De acordo com a doutoranda, os multiplicadores fiscais são um conceito central na análise desses cenários, pois medem o impacto das mudanças na política fiscal sobre o PIB ao longo do tempo. Marina detalha que, para o País, investimentos públicos e benefícios sociais são os gastos com maior efeito multiplicador e que as atualizações baseadas em dados de 1997 a 2023 confirmam que esses gastos têm um impacto significativo no crescimento econômico.

Marina explica que investimentos públicos, como a construção de infraestrutura, têm um multiplicador fiscal alto. A pesquisadora aponta que cada real investido pode aumentar o PIB em até R$ 2,60 após 25 meses, enquanto benefícios sociais também mostram um impacto positivo, com cada real gasto resultando em um aumento de R$ 2,15 no PIB. Ela conta que esses tipos de gastos são fundamentais para promover o crescimento econômico e melhorar a relação entre dívida e PIB.

Gasto ou receita?

Conforme Marina Sanches, o estudo revela que cortar investimentos públicos resulta em uma queda no PIB e um aumento na razão da dívida pública e cortes em benefícios sociais também reduzem o PIB, embora de forma menos pronunciada. Em contraste, ajustes que aumentam receitas enquanto mantêm gastos constantes têm um impacto negativo menor no PIB e reduzem a relação dívida/PIB.

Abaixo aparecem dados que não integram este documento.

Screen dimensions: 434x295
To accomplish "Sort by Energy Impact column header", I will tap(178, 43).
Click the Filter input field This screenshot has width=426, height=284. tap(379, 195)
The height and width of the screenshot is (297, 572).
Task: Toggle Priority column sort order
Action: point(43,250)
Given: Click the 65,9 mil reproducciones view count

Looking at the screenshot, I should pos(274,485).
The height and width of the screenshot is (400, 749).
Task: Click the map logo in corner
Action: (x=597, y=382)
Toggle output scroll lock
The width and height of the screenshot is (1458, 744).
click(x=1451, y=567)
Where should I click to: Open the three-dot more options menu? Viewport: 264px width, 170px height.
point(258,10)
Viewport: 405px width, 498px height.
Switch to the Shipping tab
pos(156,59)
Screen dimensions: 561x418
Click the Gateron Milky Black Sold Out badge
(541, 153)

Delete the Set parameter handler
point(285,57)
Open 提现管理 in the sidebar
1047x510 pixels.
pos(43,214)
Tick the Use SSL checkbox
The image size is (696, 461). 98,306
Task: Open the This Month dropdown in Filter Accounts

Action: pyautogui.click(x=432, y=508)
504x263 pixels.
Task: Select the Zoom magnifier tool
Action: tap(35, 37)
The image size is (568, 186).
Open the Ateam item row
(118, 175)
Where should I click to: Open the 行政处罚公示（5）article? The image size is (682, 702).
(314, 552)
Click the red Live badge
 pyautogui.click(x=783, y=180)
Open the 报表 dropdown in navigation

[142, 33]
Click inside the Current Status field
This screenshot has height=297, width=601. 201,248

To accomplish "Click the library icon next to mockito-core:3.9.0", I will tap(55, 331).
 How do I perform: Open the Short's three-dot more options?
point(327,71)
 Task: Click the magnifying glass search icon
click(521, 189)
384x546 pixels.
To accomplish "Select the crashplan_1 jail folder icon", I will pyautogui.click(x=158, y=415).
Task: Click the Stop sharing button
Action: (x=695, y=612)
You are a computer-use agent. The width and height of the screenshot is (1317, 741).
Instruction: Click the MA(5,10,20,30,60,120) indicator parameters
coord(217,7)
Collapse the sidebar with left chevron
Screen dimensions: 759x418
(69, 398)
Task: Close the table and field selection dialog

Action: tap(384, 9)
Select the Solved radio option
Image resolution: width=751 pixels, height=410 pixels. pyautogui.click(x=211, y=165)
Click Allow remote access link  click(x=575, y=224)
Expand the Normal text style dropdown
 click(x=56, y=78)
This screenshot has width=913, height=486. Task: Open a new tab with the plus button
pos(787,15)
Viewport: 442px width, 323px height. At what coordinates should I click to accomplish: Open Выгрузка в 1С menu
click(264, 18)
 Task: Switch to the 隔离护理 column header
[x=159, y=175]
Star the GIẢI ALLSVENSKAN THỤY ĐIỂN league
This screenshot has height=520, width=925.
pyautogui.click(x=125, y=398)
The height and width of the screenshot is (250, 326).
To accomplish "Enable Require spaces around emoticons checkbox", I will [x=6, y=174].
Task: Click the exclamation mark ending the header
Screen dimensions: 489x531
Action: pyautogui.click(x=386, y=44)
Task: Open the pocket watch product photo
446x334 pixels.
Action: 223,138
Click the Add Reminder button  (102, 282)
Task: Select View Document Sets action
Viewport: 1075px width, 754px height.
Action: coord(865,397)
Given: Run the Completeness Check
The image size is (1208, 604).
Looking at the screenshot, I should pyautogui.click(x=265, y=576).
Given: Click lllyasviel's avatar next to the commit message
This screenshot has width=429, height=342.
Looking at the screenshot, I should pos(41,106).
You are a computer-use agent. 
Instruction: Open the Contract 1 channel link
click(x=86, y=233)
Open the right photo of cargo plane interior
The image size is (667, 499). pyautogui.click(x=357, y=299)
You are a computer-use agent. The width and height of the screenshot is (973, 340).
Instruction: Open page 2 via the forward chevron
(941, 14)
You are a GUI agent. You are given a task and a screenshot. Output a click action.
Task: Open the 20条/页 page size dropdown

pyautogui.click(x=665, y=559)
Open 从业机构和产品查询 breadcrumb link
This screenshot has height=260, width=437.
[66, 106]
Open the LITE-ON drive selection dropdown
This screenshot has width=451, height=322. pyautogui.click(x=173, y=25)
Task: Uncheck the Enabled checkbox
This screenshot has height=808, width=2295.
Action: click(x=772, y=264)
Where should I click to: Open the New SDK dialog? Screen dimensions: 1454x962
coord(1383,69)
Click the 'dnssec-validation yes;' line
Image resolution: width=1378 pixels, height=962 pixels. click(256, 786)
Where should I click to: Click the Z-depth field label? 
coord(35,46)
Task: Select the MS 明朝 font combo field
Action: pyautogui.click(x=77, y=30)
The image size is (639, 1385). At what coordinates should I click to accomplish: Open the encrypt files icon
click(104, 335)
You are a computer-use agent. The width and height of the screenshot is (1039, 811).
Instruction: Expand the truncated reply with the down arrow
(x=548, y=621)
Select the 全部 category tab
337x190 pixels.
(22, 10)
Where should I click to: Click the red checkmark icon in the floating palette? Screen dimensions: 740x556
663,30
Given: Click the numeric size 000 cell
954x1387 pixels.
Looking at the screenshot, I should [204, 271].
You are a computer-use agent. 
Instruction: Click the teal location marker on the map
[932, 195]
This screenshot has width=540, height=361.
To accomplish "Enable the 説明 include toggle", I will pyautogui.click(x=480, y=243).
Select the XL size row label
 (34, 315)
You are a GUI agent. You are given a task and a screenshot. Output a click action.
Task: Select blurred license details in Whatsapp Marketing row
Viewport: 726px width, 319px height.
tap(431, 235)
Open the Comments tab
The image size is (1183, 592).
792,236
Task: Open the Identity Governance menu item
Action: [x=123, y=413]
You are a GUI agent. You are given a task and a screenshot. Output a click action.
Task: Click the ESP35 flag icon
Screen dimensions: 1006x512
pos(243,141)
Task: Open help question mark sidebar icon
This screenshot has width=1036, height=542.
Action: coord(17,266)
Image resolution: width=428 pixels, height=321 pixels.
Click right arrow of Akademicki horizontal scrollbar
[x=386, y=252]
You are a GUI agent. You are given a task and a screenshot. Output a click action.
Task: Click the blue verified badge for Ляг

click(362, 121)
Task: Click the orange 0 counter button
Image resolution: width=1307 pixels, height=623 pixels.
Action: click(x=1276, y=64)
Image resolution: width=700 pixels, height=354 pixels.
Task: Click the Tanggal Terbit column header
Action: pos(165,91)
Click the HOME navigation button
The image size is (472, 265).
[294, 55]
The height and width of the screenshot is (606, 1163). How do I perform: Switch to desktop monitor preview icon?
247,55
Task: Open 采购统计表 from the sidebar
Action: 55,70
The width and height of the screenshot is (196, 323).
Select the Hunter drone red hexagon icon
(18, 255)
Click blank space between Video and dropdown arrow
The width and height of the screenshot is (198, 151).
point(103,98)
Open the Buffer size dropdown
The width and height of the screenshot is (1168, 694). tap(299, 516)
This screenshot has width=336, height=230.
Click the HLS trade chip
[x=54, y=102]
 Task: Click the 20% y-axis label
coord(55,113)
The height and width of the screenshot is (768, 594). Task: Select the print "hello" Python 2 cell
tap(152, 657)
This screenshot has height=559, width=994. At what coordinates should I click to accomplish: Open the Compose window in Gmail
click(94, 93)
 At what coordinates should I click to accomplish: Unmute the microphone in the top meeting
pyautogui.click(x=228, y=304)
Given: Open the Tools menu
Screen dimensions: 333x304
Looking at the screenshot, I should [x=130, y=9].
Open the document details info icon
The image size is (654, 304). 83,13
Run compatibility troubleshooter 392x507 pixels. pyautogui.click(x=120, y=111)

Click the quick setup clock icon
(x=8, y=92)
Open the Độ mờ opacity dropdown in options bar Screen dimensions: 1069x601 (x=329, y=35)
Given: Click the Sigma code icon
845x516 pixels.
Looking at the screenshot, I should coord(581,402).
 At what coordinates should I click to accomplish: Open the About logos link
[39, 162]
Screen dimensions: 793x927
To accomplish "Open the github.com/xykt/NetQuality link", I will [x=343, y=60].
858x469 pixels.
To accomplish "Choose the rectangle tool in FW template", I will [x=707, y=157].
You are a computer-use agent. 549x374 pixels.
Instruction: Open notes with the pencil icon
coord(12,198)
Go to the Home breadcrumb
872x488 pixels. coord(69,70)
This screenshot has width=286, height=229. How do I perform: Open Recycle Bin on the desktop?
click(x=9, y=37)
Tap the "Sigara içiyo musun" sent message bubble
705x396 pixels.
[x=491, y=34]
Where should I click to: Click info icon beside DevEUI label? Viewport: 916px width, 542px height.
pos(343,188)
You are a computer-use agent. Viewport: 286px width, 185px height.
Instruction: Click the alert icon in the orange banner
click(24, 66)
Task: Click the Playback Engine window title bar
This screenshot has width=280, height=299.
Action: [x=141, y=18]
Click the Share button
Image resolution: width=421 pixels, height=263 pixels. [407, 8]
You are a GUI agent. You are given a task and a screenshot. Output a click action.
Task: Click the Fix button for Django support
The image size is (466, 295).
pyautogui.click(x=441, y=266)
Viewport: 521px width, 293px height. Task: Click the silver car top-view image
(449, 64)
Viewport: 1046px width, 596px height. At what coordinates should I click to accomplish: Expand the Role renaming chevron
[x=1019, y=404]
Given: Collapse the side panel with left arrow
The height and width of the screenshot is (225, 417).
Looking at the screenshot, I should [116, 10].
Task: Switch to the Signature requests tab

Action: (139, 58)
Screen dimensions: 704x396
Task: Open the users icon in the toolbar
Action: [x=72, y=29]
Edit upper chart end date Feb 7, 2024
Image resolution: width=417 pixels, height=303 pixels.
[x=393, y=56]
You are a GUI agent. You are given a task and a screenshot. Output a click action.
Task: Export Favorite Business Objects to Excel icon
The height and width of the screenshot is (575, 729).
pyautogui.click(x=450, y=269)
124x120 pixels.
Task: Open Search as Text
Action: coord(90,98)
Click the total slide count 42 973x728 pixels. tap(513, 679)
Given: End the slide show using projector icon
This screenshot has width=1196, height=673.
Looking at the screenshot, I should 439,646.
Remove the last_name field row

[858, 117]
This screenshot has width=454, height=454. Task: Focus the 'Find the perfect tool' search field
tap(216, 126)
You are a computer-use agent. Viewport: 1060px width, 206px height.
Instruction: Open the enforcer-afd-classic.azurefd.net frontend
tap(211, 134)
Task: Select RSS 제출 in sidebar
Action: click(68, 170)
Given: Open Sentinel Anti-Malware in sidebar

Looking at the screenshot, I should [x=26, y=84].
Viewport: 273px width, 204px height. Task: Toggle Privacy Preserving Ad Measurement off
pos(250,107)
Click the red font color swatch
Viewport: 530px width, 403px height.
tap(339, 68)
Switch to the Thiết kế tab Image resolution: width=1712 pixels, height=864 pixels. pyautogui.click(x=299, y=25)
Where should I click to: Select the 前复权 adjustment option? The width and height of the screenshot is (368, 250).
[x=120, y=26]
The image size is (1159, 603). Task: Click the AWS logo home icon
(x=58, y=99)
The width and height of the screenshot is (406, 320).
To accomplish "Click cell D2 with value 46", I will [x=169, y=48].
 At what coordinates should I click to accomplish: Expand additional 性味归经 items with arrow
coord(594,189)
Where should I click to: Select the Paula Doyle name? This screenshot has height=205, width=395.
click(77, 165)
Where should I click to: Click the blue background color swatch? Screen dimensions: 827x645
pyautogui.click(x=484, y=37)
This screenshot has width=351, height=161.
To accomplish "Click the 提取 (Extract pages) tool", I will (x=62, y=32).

Segundo a doutoranda, quando os ajustes fiscais combinam aumento de receita com elevação de gastos o efeito é positivo. Ela explica que aumentar investimentos públicos e benefícios sociais simultaneamente resulta em um efeito líquido positivo sobre o PIB e essa combinação é vista como a melhor abordagem para equilibrar a atividade econômica com a sustentabilidade da dívida.

“Os investimentos públicos e os benefícios sociais têm um alto efeito multiplicador porque estimulam a produtividade e o consumo. Esse efeito, resultante dos investimentos em infraestrutura, e o aumento do consumo pelos beneficiários sociais são exemplos de como tais gastos podem impulsionar a economia. Além disso, o aumento de receita poderia ser combinado com medidas que aumentem a produtividade do sistema tributário, que é muito injusto”, analisa.